Rewrite the records below with "Motifs" substituted for every occurrence of "Designs", leaving everything else the same.

--- Begin Provided material ---

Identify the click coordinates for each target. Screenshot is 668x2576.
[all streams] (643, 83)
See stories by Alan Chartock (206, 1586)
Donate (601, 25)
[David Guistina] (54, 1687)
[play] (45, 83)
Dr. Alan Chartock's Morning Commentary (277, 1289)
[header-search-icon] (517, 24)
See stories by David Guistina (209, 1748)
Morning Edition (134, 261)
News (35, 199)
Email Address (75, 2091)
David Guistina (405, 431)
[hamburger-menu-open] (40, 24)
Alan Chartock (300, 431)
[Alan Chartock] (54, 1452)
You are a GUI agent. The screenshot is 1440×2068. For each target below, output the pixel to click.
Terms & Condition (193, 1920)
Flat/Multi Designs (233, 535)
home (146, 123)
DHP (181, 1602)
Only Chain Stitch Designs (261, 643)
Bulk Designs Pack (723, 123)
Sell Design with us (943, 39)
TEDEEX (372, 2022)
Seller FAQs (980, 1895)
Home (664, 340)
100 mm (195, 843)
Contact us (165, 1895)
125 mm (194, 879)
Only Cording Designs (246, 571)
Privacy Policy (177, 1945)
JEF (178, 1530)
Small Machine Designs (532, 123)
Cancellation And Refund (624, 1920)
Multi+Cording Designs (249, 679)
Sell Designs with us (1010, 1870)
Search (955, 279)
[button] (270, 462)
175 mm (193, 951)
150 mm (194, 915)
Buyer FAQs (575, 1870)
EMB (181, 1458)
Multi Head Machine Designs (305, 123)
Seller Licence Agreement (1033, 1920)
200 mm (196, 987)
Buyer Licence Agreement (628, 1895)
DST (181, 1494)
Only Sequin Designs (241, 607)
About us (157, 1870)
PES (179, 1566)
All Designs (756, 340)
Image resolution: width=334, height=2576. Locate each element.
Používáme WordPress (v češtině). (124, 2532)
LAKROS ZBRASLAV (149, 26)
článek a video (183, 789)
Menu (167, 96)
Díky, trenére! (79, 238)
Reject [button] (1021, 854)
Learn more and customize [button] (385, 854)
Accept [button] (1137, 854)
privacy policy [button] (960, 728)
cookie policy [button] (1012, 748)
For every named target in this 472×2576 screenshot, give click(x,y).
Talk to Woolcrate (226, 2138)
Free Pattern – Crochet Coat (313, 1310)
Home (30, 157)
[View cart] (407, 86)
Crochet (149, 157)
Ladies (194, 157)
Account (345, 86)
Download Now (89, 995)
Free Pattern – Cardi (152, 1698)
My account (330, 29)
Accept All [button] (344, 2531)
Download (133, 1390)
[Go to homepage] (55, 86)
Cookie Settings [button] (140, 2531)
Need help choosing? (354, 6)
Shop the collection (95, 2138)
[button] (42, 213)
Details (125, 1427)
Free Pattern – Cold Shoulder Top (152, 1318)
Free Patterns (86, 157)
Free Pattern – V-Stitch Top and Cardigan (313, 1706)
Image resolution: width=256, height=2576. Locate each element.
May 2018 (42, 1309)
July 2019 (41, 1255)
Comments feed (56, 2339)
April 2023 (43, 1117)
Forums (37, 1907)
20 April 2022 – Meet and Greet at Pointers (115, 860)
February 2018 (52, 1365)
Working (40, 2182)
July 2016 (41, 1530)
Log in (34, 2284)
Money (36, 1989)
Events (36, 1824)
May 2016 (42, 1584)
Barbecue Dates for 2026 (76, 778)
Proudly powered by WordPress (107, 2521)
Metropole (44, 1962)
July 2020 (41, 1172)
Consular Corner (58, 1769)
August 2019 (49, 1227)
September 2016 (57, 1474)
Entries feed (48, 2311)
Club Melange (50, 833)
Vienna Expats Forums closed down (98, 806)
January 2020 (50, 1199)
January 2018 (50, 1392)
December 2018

--- End Provided material ---

> [Task output]
Identify the click coordinates for each target. Screenshot is 668x2576.
[all streams] (643, 83)
See stories by Alan Chartock (206, 1586)
Donate (601, 25)
[David Guistina] (54, 1687)
[play] (45, 83)
Dr. Alan Chartock's Morning Commentary (277, 1289)
[header-search-icon] (517, 24)
See stories by David Guistina (209, 1748)
Morning Edition (134, 261)
News (35, 199)
Email Address (75, 2091)
David Guistina (405, 431)
[hamburger-menu-open] (40, 24)
Alan Chartock (300, 431)
[Alan Chartock] (54, 1452)
You are a GUI agent. The screenshot is 1440×2068. For each target below, output the pixel to click.
Terms & Condition (193, 1920)
Flat/Multi Motifs (233, 535)
home (146, 123)
DHP (181, 1602)
Only Chain Stitch Motifs (261, 643)
Bulk Motifs Pack (723, 123)
Sell Design with us (943, 39)
TEDEEX (372, 2022)
Seller FAQs (980, 1895)
Home (664, 340)
100 mm (195, 843)
Contact us (165, 1895)
125 mm (194, 879)
Only Cording Motifs (246, 571)
Privacy Policy (177, 1945)
JEF (178, 1530)
Small Machine Motifs (532, 123)
Cancellation And Refund (624, 1920)
Multi+Cording Motifs (249, 679)
Sell Motifs with us (1010, 1870)
Search (955, 279)
[button] (270, 462)
175 mm (193, 951)
150 mm (194, 915)
Buyer FAQs (575, 1870)
EMB (181, 1458)
Multi Head Machine Motifs (305, 123)
Seller Licence Agreement (1033, 1920)
200 mm (196, 987)
Buyer Licence Agreement (628, 1895)
DST (181, 1494)
Only Sequin Motifs (241, 607)
About us (157, 1870)
PES (179, 1566)
All Motifs (756, 340)
Image resolution: width=334, height=2576. Locate each element.
Používáme WordPress (v češtině). (124, 2532)
LAKROS ZBRASLAV (149, 26)
článek a video (183, 789)
Menu (167, 96)
Díky, trenére! (79, 238)
Reject [button] (1021, 854)
Learn more and customize [button] (385, 854)
Accept [button] (1137, 854)
privacy policy [button] (960, 728)
cookie policy [button] (1012, 748)
For every named target in this 472×2576 screenshot, give click(x,y).
Talk to Woolcrate (226, 2138)
Free Pattern – Crochet Coat (313, 1310)
Home (30, 157)
[View cart] (407, 86)
Crochet (149, 157)
Ladies (194, 157)
Account (345, 86)
Download Now (89, 995)
Free Pattern – Cardi (152, 1698)
My account (330, 29)
Accept All [button] (344, 2531)
Download (133, 1390)
[Go to homepage] (55, 86)
Cookie Settings [button] (140, 2531)
Need help choosing? (354, 6)
Shop the collection (95, 2138)
[button] (42, 213)
Details (125, 1427)
Free Pattern – Cold Shoulder Top (152, 1318)
Free Patterns (86, 157)
Free Pattern – V-Stitch Top and Cardigan (313, 1706)
Image resolution: width=256, height=2576. Locate each element.
May 2018 (42, 1309)
July 2019 (41, 1255)
Comments feed (56, 2339)
April 2023 (43, 1117)
Forums (37, 1907)
20 April 2022 – Meet and Greet at Pointers (115, 860)
February 2018 (52, 1365)
Working (40, 2182)
July 2016 (41, 1530)
Log in (34, 2284)
Money (36, 1989)
Events (36, 1824)
May 2016 (42, 1584)
Barbecue Dates for 2026 (76, 778)
Proudly powered by WordPress (107, 2521)
Metropole (44, 1962)
July 2020 (41, 1172)
Consular Corner (58, 1769)
August 2019 (49, 1227)
September 2016 (57, 1474)
Entries feed (48, 2311)
Club Melange (50, 833)
Vienna Expats Forums closed down (98, 806)
January 2020 (50, 1199)
January 2018 (50, 1392)
December 2018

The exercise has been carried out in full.